O pobre Sam é tirado da faculdade para, mais uma vez, ajudar Optimus Prime e os AutoBots, por dois motivos. Primeiro, porque os Decepticons querem vingança e, para isso, recrutam o super robô alienígena Fallen, que quer o poder armazenado na cabeça do Sam e, de quebra, o poder do Sol. Segundo, porque o governo norte-americano, em mais uma clara demonstração de burrice que só vemos em filmes de Hollywood, entendem que os AutoBots atraíram a vingança para a Terra, e querem Optimus Prime e seus aliados bem longe do nosso planeta.

Nesse meio do caminho, Sam conhece na faculdade que o amigo de quarto é um blogueiro surtado que acredita em teorias conspiratórias, Mikaela pega Sam aos beijos com um robô disfarçado de gostosa, Optimus Prime é derrotado, eles despertam um robô alienígena ancião, encontram uma centelha do cubo para ressuscitar Prime, e tudo é resolvido em uma batalha quase interminável.

Basicamente, é isso aí.

 

 

Transformers: A Vingança dos Derrotados até que tem uma premissa geral que amarra bem com o filme anterior. Até que é um filme que começa bem, mostrando a empatia entre Sam e BubbleBee, a conexão direta com os eventos do filme anterior, e até desenvolve relativamente bem alguns dos plots que se propõe. A morte de Optimus Prime tem a sua razão de ser, e até a sua ressurreição, fechando uma espécie de ciclo. Sam salva a vida do robô pela segunda vez, mas o poder que usou para derrotar Decepticon no primeiro filme agora é usado inteligentemente para salvar Prime.

Até aí, tudo bem.

O problema é que esse filme já começa a desandar, o que acaba sendo a marca da franquia e de Michael Bay para os próximos filmes. Não falo tanto da sequência final, longa demais até mesmo para uma ameaça tão grande como era Fallen, mas sim da forma como as coisas vão acontecendo do meio para o fim do filme. Principalmente nos últimos 30 minutos, que são dispensáveis.

Antes, é bom ressaltar que foi uma boa ideia resgatar o agente Seymour Simmons, o agente do Setor 7. É um dos grandes alívios cômicos do segundo filme.

Por outro lado… agora a ameaça dos Decepticons é em escala GLOBAL e, mesmo assim, apenas as forças armadas norte-americanas podem lidar com isso? Sério mesmo que robôs gigantes estão acabando com o Egito, com Paris e com outros belos cenários do planeta é só os Estados Unidos podem fazer alguma coisa contra eles? Sério mesmo? Já vimos isso em Armaggedon, minha gente!

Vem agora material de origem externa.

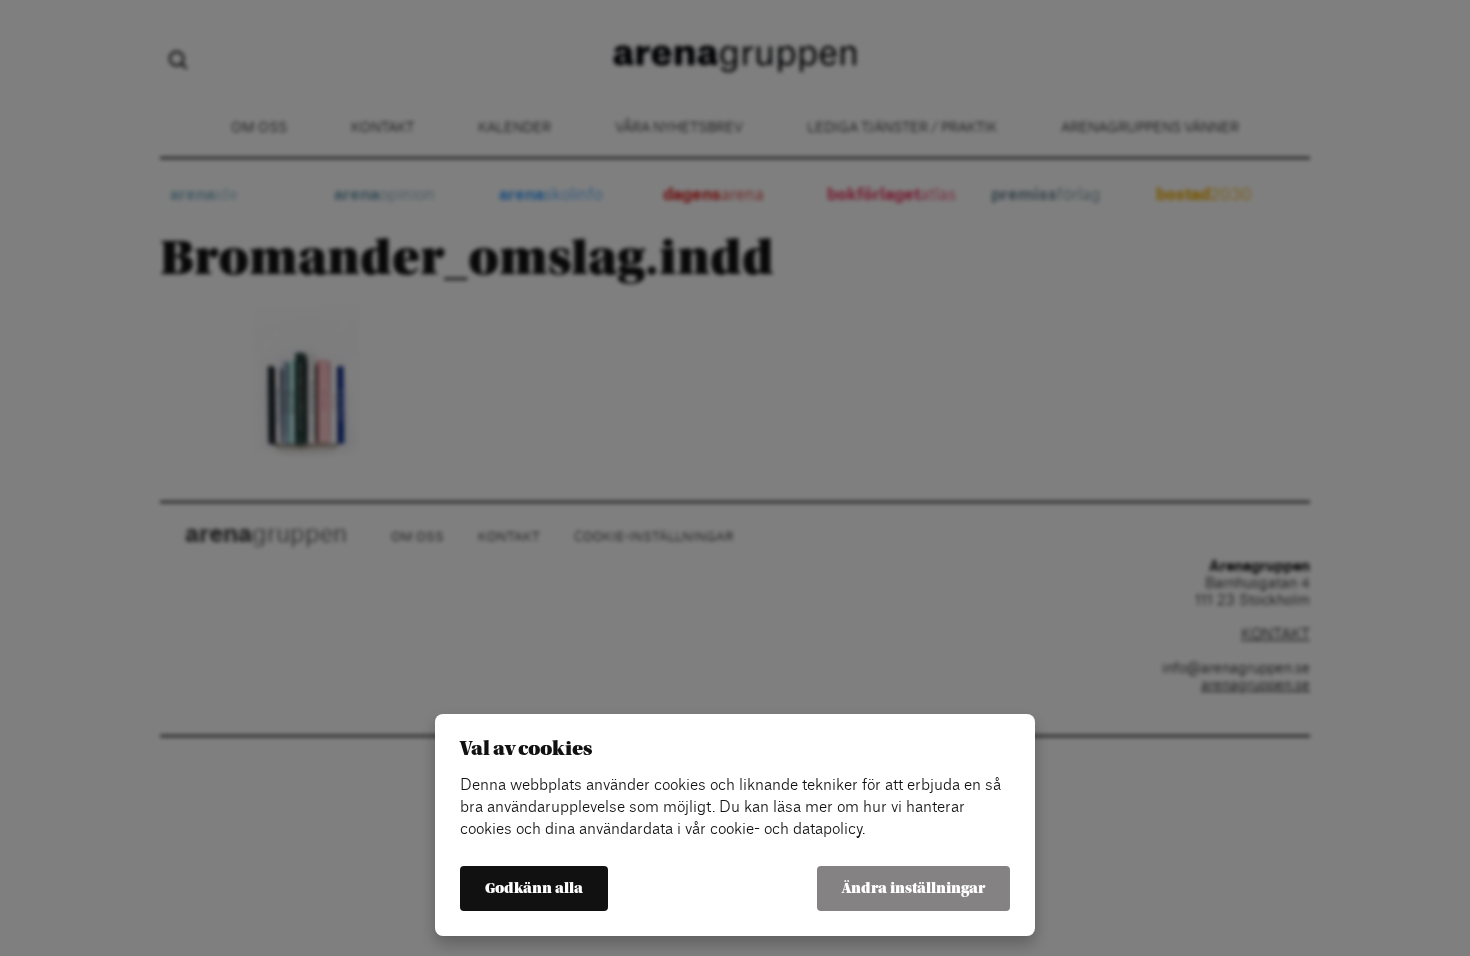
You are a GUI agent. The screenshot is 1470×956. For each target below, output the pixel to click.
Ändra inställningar (913, 888)
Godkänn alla (534, 888)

Mais: de todas as decisões, eles tomam a mais estúpida: o “não queremos mais a ajuda dos AutoBots, mesmo com eles sendo os únicos a derrotarem os Decepticons, porque não confiamos neles”. Ok, e o exército com as arminhas que parecem estilingues podem resolver o problema… entendi… tá certo!

Outra coisa: quando Optimus Prime é ressuscitado, “o mundo para”?

A cena em que Sam morre, vai ao além túmulo, conversa com os Primes ancestrais no meio das névoas (momento novela A Viagem), volta à vida e ressuscita Optimus Prime… ABSOLUTAMENTE NINGUÉM ATACA OS CARAS! O Fallen vai atrás da torre. OK. Mas TODO O ATAQUE PARA, o Exército para… só pra ver Prime voltar à vida.

Que sensacional!

 

 

De qualquer forma, Transformers: A Vingança dos Derrotados é um filme tecnicamente bem feito, e acho que vou dizer isso de todos os filmes da saga Transformers. Michael Bay sabe mesmo trabalhar com CGI. Porém, o filme até que se desenvolveu bem por dois terços. No terço final, deu uma bela desandada, e os 30 minutos finais, que se resume na briga dos robôs (que é o que atrai a galere para os cinemas) são simplesmente dispensáveis, com os erros já citados um pouco antes nesse tema.

Transformers: A Vingança dos Derrotados é inferior ao primeiro pela inconsistência na história apresentada. Ainda é um filme que tem seus bons momentos, suas piadas bem pensadas, mas apresenta seus problemas mais gritantes, que passaram a nortear a franquia.

E, sim… nos despedimos aqui de Megan Fox, que basicamente falou mal de Michael Bay por trás, e de todas as formas (depois abertamente na imprensa).

E o próximo a ir embora é Shia LaBeuf. O próximo filme da franquia é o último dele.